There were significant two-way interactions between VOT and carrier stimulus type in the MOD-N condition (p =0.02) and the SS-N condition (p <0.001). This suggests that at a 0-ms CTD, the VOT effect (i.e., fewer “Buy” responses for longer VOTs) was reduced in the MOD-N and SS-N conditions compared with the SENT condition. We further examined the difference between MOD-N and SS-N conditions by releveling the statistical model to utilize the MOD-N condition as the baseline (reference). Results showed that the VOT effect was reduced in the SS-N condition compared with the MOD-N condition (β = 0.045, SE = 0.008, z = 5.519, p <0.001).

There were significant two-way interactions between VOT and CTD (all ps<0.001). This suggests that in the SENT condition, the VOT effect (i.e., fewer “Buy” responses for longer VOTs) was increased with the introduction of a CTD of 75 ms and above. We further examined the differences among CTDs by releveling the statistical model to utilize each CTD as the baseline (reference). Results showed that the VOT effect was not significantly different among 75-, 150-, and 300-ms CTD conditions (all ps>0.05).

There were significant two-way interactions between carrier stimulus type and CTD in the SS-N condition (all ps<0.001). This suggests that at the mean VOT, the probability of “Buy” responses was reduced in the SS-N condition with a CTD of 75 ms or above compared with the reference condition.
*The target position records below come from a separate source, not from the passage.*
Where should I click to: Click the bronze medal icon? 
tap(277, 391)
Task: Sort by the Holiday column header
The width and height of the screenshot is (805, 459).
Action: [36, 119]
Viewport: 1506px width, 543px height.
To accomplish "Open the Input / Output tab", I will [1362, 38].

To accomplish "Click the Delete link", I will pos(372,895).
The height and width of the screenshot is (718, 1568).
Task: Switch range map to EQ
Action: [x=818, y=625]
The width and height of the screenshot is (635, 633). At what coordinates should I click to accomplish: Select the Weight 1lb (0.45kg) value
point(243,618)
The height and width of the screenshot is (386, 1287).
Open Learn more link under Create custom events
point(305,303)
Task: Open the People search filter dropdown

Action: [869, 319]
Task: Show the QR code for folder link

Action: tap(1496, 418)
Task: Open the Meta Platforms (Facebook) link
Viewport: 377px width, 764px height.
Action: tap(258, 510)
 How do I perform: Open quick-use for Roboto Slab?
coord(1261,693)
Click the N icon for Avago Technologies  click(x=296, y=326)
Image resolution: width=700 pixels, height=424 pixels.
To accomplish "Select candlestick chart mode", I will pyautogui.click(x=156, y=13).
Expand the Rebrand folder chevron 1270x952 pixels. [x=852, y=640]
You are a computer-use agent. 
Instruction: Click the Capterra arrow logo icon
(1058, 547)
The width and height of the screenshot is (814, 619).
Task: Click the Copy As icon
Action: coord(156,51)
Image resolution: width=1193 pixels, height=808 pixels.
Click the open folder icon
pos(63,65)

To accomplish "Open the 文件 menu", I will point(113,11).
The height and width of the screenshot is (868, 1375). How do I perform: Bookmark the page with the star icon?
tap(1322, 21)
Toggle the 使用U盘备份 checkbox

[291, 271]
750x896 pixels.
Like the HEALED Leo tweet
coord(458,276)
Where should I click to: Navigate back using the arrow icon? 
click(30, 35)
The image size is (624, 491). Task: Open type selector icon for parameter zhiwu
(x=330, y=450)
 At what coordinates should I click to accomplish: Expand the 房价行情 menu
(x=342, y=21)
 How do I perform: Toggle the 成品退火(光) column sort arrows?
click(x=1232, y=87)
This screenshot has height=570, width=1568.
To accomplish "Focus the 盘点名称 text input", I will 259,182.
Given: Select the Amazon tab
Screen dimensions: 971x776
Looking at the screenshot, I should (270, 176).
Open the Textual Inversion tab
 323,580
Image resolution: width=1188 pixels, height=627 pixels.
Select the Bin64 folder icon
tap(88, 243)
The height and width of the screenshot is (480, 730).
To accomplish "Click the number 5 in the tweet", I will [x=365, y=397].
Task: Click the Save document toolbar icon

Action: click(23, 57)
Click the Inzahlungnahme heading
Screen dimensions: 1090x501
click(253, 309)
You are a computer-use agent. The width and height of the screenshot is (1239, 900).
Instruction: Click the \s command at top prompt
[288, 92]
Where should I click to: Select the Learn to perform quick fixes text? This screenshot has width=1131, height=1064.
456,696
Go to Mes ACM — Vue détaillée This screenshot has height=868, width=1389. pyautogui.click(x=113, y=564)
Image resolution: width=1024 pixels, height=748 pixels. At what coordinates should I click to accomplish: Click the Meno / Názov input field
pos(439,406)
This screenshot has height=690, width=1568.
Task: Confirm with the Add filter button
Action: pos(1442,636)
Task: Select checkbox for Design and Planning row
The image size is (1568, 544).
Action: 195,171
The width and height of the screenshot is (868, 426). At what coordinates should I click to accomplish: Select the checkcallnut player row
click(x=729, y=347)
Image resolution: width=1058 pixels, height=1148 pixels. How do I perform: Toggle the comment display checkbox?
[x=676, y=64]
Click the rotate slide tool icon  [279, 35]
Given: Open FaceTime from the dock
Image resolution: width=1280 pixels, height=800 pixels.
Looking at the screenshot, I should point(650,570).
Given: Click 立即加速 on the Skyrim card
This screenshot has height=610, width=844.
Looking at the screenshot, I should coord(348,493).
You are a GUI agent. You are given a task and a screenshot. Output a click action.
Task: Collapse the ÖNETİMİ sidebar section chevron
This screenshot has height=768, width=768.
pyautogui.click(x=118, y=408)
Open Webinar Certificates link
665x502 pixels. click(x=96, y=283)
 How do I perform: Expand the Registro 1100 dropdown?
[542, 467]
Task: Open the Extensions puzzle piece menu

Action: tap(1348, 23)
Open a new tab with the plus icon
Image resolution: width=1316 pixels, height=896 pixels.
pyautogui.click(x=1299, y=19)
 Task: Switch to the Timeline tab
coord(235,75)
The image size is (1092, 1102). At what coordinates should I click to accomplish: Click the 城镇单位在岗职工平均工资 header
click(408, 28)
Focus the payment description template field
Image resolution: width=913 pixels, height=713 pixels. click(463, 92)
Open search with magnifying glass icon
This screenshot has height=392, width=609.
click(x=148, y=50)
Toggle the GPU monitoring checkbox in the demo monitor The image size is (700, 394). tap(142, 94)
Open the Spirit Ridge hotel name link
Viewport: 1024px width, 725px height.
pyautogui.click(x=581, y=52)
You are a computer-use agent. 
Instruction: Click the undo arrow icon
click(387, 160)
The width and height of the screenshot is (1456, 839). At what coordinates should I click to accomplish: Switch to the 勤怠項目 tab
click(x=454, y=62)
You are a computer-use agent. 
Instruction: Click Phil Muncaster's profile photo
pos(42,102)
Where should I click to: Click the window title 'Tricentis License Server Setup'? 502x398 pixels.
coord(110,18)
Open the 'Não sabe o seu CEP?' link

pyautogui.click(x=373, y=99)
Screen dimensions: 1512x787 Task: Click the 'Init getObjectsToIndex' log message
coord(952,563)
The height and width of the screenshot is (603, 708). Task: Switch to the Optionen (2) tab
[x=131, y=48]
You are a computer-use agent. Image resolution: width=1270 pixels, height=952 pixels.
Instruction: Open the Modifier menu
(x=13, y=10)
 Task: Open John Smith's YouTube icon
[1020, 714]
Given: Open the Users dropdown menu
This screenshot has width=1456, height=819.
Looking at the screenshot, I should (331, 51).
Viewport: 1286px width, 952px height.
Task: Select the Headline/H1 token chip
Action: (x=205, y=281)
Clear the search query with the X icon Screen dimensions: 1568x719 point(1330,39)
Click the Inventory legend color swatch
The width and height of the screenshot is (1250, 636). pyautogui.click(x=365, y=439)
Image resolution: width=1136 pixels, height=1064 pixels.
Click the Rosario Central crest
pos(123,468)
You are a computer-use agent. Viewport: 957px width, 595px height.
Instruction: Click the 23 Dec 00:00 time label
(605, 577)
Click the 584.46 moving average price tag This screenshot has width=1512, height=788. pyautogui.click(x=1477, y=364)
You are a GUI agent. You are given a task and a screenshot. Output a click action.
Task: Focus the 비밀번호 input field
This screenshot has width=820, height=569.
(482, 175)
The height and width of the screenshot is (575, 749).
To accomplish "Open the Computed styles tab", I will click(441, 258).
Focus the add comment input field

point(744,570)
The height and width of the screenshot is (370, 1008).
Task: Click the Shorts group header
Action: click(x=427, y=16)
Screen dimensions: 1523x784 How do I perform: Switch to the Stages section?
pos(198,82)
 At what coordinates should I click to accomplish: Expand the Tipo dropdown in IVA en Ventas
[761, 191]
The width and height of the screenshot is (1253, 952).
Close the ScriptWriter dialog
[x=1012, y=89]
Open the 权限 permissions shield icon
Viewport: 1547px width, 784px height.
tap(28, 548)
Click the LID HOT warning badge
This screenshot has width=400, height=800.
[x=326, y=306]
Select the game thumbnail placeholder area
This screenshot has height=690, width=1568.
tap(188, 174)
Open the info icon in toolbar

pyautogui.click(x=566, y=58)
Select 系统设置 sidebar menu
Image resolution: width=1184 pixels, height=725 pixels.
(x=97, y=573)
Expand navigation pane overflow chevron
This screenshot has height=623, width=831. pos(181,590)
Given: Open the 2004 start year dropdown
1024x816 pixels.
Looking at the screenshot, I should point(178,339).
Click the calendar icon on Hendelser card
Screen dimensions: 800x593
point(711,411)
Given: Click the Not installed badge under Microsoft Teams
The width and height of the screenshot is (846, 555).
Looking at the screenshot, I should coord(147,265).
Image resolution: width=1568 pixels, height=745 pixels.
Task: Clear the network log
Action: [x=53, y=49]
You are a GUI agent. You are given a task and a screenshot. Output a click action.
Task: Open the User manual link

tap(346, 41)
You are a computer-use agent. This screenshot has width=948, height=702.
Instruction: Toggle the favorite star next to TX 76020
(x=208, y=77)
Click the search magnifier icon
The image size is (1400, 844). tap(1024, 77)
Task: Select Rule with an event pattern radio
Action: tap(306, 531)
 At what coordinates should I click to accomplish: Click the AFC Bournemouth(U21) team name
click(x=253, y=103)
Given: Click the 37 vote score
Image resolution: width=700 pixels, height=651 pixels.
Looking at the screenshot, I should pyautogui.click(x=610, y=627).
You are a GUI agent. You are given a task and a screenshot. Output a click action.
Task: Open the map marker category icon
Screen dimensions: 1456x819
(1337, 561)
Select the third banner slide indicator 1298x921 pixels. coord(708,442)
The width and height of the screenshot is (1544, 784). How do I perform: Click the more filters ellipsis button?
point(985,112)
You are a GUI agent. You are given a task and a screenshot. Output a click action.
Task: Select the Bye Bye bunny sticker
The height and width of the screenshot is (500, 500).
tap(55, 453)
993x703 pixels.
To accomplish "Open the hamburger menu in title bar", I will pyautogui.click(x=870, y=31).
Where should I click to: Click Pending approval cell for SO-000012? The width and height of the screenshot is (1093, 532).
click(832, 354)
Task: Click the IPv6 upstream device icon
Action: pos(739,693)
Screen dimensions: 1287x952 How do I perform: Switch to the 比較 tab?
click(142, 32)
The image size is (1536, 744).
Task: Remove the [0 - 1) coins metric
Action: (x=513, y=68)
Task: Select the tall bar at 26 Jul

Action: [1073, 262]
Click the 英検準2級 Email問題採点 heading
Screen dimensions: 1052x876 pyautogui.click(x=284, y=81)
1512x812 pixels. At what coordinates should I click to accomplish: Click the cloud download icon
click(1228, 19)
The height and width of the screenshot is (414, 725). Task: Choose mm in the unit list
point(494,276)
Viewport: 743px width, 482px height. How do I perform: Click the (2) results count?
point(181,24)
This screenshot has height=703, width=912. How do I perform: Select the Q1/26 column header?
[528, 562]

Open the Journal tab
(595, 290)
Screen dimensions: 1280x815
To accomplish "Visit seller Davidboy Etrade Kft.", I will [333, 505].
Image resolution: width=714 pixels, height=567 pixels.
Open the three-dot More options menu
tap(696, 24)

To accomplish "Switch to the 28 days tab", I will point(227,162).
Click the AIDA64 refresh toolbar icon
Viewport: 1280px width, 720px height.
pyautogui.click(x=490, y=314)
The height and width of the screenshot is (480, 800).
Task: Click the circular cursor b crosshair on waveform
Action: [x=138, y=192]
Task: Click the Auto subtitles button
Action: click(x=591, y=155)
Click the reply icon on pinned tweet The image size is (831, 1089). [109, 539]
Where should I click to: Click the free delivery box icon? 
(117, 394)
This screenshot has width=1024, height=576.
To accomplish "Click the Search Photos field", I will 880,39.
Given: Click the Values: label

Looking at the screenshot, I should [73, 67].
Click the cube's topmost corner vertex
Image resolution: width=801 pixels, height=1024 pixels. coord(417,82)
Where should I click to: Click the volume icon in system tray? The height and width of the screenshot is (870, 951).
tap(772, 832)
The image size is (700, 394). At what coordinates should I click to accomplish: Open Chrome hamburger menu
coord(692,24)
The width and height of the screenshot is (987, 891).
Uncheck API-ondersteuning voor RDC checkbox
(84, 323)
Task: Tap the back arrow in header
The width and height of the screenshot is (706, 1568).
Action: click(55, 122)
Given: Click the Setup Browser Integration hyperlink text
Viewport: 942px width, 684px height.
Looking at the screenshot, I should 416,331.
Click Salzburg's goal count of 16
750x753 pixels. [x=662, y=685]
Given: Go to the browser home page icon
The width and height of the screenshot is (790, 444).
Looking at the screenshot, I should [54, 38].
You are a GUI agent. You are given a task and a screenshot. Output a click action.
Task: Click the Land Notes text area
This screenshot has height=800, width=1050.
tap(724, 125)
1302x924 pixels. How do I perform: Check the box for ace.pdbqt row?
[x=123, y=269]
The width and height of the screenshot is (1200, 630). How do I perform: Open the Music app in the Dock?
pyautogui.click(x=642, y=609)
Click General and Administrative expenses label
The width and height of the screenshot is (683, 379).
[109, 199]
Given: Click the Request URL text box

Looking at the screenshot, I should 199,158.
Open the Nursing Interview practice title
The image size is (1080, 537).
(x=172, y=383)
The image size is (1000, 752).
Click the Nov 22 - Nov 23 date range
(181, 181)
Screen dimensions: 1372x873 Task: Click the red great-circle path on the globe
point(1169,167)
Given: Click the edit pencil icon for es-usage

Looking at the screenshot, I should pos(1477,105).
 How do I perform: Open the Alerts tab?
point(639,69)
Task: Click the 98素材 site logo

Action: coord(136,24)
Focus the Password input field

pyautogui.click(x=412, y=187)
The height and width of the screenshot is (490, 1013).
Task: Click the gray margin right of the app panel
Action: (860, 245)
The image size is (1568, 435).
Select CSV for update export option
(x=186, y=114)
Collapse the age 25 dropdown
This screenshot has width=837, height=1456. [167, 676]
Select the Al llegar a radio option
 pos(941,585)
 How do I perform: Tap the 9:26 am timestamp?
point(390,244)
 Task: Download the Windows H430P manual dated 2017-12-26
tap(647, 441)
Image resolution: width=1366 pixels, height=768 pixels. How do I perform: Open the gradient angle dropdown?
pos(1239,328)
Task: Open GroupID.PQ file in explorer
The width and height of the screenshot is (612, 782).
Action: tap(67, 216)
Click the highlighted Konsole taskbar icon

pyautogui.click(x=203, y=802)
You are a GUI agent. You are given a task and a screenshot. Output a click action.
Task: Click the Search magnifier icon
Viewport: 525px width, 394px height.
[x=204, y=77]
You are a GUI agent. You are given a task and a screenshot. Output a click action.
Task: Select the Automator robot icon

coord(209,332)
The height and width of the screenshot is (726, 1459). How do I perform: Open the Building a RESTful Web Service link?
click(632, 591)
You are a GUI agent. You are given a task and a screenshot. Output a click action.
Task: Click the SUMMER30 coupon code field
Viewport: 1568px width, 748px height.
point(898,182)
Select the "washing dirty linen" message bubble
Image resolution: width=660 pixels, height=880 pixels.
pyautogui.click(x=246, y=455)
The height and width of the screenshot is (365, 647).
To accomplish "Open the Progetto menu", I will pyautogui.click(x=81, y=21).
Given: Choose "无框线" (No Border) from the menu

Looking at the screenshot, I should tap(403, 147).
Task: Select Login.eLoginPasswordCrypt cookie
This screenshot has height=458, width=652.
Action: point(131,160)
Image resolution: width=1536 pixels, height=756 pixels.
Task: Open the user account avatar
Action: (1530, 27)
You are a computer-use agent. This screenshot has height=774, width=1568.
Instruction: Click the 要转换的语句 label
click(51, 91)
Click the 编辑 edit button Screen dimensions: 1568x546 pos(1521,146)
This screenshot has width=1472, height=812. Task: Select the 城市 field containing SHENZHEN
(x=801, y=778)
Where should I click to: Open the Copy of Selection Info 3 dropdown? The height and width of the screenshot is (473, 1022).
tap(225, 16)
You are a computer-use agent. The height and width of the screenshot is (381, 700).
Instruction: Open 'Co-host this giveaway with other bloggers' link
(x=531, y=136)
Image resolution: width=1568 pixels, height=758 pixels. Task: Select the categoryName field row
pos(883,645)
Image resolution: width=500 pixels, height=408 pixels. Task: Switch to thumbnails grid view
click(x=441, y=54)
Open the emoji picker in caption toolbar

There were significant three-way interactions among VOT, carrier stimulus type, and CTD in the SS-N condition (all ps<0.05). This suggests that the increase in the VOT effect from the introduction of CTDs (75 ms and above) was larger in the SS-N condition compared with the SENT condition. We further examined the difference between MOD-N and SS-N conditions by releveling the statistical model to utilize the MOD-N condition as the baseline (reference). Results showed that the increase in VOT effect from the introduction of CTDs (75 ms and above) was larger in the SS-N condition compared with the MOD-N condition (βs ranging from –0.054 to –0.032; all ps<0.05).

B. Dish-Ditch contrast

Figure 3(C) displays the percentage of “Dish” responses as a function of silence duration across the ISO-WD conditions and conditions with carrier stimuli at a 0-ms CTD. Descriptively, participants were able to discriminate the words “Dish” and “Ditch.” The presentation of carrier stimuli before these words has negligible influences on the perception of silence duration cue. Figure 3(D) displays the percentage of “Dish” responses as a function of silence duration across the three types of carrier stimuli at different CTDs. Descriptively, the introduction of CTDs seems to have negligible influences on the perception of silence duration cues.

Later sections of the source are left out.